Texto fornecido:
───

Além de título deste escrito, “Capitalismo de Laços” nomeia livro de autoria de Sérgio Lazzarini, publicado em 2010. Como o próprio autor pontua na apresentação da obra, esta surgiu do seu esforço em conjunto com seus alunos para apurar “o que teria acontecido com as redes de propriedades pós-2003” (LAZZARINI, 2010, p. x). Para chegar à conclusão de que a aparente renovação do empresariado brasileiro e o menor entrelaçamento deste com o Estado era mera ilusão, o autor ampliou a base de dados de firmas e proprietários, permitindo conhecer sem vícios o capitalismo nacional.
Em vários países, assevera, é possível identificar as redes de propriedades, que nada mais são do que “laços estabelecidos entre capitalistas pelo fato de terem posições acionárias conjuntas nas mesmas empresas” (LAZZARINI, 2010, p. ix).
Para quem está vivendo em 2022 é muito fácil apreender as considerações do autor, tendo em vista os já revelados catastróficos fatos ocasionados pela aliança espúria entre os setores público e privado durante anos, vide casos como o “Mensalão”, o “Petrolão”, e demais esquemas descobertos pelas operações de combate à corrupção. Mas há pouco mais de uma década foi que os escândalos passaram a contar com avaliações e desdobramentos mais precisos. Nesse contexto, Lazzarini, por meio dos dados levantados, desvendou os principais traços da participação do Estado na economia, revelando uma quebra de paradigma, já que imperava a crença comum de que as privatizações teriam tornado o capitalismo e o livre mercado bastante presentes no cenário brasileiro.

───

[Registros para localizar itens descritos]
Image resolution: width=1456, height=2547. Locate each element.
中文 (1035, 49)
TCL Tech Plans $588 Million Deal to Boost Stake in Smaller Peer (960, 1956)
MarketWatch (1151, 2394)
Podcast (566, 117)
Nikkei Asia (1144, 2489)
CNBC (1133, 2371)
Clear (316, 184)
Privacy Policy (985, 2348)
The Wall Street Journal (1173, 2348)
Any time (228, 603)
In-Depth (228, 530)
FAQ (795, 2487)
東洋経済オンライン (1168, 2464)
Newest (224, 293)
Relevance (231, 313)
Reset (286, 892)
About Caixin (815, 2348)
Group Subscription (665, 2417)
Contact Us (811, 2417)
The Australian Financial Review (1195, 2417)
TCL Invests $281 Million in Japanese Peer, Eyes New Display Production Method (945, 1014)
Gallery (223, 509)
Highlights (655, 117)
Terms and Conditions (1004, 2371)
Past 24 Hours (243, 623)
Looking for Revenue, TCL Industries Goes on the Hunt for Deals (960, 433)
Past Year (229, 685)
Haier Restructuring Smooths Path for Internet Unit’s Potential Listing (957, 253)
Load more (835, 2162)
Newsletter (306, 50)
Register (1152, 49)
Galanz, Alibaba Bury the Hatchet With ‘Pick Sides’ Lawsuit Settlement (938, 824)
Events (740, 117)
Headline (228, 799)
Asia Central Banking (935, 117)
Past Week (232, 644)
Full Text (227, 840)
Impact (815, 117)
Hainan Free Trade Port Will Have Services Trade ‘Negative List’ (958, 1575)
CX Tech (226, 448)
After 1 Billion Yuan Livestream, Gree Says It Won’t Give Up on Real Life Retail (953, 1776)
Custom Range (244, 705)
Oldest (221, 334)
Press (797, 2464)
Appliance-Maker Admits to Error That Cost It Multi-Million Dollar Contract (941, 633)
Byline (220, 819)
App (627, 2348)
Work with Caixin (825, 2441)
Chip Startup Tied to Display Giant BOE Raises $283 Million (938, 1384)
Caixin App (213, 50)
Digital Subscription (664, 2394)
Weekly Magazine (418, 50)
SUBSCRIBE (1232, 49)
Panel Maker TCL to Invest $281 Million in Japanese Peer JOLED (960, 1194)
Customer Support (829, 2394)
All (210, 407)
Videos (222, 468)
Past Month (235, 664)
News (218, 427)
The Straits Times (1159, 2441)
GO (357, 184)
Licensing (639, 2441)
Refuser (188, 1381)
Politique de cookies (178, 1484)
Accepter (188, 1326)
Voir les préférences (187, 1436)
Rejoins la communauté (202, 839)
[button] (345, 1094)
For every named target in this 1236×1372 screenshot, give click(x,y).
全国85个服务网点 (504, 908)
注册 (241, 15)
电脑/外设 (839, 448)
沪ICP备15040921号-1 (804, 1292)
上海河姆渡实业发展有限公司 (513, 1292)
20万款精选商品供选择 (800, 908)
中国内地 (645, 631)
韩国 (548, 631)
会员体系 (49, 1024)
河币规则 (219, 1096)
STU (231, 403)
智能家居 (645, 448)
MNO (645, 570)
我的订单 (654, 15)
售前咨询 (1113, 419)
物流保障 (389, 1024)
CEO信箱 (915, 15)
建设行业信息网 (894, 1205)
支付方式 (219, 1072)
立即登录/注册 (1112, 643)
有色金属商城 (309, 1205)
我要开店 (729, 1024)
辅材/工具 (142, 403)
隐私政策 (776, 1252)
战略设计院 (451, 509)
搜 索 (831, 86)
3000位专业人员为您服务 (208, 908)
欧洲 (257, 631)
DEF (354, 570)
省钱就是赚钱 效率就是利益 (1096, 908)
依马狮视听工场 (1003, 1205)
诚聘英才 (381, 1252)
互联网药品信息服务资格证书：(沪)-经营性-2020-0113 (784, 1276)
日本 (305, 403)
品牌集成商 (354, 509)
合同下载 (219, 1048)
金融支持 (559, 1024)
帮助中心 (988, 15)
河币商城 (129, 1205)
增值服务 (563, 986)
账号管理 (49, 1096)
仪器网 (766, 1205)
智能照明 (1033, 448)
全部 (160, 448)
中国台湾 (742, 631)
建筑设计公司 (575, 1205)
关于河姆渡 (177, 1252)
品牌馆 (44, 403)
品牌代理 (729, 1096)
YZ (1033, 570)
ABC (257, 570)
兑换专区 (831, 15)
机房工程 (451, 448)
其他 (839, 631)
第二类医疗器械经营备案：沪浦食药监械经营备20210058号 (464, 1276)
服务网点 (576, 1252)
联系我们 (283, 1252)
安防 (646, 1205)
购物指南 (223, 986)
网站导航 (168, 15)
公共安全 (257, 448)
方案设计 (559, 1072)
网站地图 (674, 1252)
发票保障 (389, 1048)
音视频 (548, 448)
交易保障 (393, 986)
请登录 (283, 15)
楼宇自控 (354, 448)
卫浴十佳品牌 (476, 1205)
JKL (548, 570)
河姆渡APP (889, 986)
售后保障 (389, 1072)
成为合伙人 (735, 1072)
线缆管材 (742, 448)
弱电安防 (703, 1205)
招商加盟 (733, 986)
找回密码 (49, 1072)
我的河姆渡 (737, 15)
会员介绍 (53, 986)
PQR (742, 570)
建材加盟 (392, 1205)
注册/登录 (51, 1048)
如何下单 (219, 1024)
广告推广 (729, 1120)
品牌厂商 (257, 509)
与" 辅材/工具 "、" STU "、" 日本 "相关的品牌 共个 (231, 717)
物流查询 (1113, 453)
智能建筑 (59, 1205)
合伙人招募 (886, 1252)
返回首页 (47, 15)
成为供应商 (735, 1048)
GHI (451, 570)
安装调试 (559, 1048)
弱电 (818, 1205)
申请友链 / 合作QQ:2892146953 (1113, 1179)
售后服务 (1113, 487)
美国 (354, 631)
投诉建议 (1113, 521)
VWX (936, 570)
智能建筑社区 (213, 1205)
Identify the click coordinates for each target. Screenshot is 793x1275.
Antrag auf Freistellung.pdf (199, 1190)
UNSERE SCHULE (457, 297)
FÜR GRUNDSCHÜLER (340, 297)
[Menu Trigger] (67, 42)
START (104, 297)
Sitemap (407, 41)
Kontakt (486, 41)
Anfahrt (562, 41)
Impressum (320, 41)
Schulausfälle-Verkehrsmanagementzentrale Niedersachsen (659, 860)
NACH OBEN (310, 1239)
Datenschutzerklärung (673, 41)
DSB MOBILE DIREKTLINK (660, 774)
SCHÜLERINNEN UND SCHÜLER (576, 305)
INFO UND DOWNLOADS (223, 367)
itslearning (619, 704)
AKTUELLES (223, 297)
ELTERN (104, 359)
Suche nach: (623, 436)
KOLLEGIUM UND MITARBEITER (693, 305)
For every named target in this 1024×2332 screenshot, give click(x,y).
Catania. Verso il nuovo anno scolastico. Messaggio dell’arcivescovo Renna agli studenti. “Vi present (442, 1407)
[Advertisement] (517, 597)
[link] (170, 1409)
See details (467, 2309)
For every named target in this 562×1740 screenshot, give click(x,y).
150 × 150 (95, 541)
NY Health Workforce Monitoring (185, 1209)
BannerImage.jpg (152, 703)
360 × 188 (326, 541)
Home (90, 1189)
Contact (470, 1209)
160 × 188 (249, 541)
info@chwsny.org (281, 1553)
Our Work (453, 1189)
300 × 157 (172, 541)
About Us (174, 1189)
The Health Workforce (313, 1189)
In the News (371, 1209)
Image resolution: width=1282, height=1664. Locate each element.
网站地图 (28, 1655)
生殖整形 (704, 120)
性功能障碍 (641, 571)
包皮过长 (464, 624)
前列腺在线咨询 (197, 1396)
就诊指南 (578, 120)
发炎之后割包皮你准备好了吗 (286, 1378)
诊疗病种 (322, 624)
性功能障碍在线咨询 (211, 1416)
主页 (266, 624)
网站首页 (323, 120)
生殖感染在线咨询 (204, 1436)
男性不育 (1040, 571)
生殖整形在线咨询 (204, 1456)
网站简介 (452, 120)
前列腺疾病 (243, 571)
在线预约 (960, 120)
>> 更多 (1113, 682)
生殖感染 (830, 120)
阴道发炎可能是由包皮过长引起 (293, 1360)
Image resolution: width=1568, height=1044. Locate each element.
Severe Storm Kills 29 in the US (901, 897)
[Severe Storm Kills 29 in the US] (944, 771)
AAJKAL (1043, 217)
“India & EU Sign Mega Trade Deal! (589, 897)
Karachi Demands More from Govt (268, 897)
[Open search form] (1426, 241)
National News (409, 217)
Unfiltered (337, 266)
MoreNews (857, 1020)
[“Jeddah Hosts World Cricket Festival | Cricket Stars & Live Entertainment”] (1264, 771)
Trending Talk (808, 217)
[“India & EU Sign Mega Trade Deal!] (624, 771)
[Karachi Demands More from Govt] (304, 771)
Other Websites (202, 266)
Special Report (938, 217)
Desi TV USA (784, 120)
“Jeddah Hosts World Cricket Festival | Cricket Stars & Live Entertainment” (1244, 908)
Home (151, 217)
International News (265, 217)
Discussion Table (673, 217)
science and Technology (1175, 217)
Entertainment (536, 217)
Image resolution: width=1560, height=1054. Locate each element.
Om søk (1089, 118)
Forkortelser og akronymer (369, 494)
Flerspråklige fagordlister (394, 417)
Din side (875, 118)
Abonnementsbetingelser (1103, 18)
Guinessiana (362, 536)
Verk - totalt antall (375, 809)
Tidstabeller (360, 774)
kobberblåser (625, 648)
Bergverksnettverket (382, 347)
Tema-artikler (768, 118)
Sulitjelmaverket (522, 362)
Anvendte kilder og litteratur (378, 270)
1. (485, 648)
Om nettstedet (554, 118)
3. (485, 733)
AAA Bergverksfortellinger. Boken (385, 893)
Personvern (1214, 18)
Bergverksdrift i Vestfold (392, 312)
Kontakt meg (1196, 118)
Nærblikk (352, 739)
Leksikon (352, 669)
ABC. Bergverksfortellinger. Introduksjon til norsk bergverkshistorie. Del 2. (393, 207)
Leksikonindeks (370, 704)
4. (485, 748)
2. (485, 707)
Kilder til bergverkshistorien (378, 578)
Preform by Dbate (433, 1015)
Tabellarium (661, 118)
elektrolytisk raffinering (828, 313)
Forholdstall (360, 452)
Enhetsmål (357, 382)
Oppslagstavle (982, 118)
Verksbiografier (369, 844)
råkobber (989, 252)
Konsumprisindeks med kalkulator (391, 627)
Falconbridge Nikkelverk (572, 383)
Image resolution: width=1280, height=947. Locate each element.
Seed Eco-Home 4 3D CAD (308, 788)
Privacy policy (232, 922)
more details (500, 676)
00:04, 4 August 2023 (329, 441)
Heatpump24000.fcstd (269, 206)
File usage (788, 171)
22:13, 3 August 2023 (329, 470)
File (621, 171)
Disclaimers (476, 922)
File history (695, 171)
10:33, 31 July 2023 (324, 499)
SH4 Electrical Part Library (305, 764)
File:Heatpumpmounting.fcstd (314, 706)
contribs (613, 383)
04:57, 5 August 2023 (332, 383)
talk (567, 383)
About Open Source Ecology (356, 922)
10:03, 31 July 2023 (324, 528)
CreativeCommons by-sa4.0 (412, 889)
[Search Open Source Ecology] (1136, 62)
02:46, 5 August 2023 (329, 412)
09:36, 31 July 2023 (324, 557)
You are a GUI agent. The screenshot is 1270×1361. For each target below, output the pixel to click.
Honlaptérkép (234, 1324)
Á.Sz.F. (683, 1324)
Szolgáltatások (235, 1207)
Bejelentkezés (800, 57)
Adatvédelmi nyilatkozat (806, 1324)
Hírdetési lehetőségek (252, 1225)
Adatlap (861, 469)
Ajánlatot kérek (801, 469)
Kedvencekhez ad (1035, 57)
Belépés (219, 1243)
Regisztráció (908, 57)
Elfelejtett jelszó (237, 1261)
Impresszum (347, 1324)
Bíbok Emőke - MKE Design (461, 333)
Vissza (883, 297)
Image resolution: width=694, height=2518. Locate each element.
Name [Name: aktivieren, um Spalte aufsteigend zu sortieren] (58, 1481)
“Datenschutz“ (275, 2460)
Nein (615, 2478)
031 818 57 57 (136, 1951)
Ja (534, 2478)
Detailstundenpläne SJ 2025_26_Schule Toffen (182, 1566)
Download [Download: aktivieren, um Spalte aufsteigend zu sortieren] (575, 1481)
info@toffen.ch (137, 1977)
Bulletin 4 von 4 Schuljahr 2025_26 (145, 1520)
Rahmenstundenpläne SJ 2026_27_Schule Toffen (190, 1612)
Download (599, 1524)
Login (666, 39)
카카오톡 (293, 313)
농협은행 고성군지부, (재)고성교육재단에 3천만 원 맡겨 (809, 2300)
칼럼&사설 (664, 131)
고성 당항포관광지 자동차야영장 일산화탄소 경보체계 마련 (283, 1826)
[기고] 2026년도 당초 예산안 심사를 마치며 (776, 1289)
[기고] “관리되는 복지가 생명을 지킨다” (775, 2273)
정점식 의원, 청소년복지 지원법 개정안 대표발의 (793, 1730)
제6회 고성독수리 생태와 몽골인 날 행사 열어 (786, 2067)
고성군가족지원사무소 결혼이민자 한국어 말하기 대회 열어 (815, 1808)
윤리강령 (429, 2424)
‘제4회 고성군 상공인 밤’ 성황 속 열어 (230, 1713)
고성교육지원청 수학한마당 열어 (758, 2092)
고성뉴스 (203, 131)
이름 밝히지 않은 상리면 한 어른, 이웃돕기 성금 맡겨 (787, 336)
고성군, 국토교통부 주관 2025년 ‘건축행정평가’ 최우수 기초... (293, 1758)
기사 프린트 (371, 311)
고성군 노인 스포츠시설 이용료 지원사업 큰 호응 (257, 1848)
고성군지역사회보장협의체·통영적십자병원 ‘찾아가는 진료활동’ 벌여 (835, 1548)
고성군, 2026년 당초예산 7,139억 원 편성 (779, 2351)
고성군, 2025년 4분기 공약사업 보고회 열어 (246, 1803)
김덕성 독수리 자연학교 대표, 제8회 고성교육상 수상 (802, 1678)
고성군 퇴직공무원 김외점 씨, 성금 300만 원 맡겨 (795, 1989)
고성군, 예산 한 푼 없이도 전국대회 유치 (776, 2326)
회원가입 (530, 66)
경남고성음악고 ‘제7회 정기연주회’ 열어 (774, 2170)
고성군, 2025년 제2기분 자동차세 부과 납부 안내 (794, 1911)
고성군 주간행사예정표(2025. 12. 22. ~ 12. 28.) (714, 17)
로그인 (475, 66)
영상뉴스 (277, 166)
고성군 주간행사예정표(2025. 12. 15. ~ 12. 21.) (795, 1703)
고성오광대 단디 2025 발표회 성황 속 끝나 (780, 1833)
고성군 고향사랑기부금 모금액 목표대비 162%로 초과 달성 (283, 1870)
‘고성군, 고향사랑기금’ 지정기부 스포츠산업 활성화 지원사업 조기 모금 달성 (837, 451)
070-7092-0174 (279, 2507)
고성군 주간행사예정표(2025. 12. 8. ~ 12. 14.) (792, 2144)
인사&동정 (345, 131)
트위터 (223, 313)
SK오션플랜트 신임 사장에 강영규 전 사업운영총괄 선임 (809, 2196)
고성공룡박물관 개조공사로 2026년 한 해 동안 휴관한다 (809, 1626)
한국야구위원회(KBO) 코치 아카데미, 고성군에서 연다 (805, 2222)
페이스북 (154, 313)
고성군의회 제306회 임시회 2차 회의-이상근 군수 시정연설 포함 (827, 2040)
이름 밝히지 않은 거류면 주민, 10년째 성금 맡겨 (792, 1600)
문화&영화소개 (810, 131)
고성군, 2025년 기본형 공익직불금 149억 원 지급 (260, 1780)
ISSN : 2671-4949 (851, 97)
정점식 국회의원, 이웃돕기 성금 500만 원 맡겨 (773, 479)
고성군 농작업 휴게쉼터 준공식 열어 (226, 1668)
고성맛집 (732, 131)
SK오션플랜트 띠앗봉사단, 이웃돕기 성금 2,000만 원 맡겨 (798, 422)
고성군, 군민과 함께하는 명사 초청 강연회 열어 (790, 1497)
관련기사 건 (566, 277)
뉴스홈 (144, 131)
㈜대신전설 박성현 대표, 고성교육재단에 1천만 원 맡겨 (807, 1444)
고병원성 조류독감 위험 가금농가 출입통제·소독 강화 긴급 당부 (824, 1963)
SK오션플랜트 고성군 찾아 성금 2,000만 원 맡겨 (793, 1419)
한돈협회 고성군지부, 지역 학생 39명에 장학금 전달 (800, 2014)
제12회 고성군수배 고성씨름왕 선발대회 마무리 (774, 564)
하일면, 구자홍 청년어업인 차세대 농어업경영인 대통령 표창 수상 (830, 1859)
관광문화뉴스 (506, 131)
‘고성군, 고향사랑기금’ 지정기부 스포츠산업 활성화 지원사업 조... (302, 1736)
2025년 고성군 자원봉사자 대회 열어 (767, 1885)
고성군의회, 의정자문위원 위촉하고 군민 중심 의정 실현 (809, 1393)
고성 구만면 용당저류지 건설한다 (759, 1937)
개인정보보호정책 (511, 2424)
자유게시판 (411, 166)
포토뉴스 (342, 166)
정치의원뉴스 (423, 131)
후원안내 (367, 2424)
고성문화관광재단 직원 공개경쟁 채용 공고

───

Instrução 1: Retorne o trecho do texto sobre o capitalismo de laços que começa em "Além de título" e termina em "o capitalismo nacional.".
Instrução 2: Reescreva de forma mais concisa o parágrafo do texto sobre o capitalismo de laços que começa com "Para quem está vivendo em 2022", mantendo seus fatos principais.
Os itens não são necessários aqui.

Resposta escrita 1:
Além de título deste escrito, “Capitalismo de Laços” nomeia livro de autoria de Sérgio Lazzarini, publicado em 2010. Como o próprio autor pontua na apresentação da obra, esta surgiu do seu esforço em conjunto com seus alunos para apurar “o que teria acontecido com as redes de propriedades pós-2003” (LAZZARINI, 2010, p. x). Para chegar à conclusão de que a aparente renovação do empresariado brasileiro e o menor entrelaçamento deste com o Estado era mera ilusão, o autor ampliou a base de dados de firmas e proprietários, permitindo conhecer sem vícios o capitalismo nacional.

Resposta escrita 2: Em 2022 é fácil apreender as considerações do autor, pois já se conhecem os fatos catastróficos causados durante anos pela aliança espúria entre os setores público e privado, como o "Mensalão", o "Petrolão" e outros esquemas descobertos por operações de combate à corrupção. Porém, só há pouco mais de uma década os escândalos passaram a ter avaliações e desdobramentos mais precisos. Nesse contexto, Lazzarini usou os dados levantados para desvendar os principais traços da participação do Estado na economia. Com isso, quebrou a crença comum de que as privatizações teriam tornado o capitalismo e o livre mercado bastante presentes no Brasil.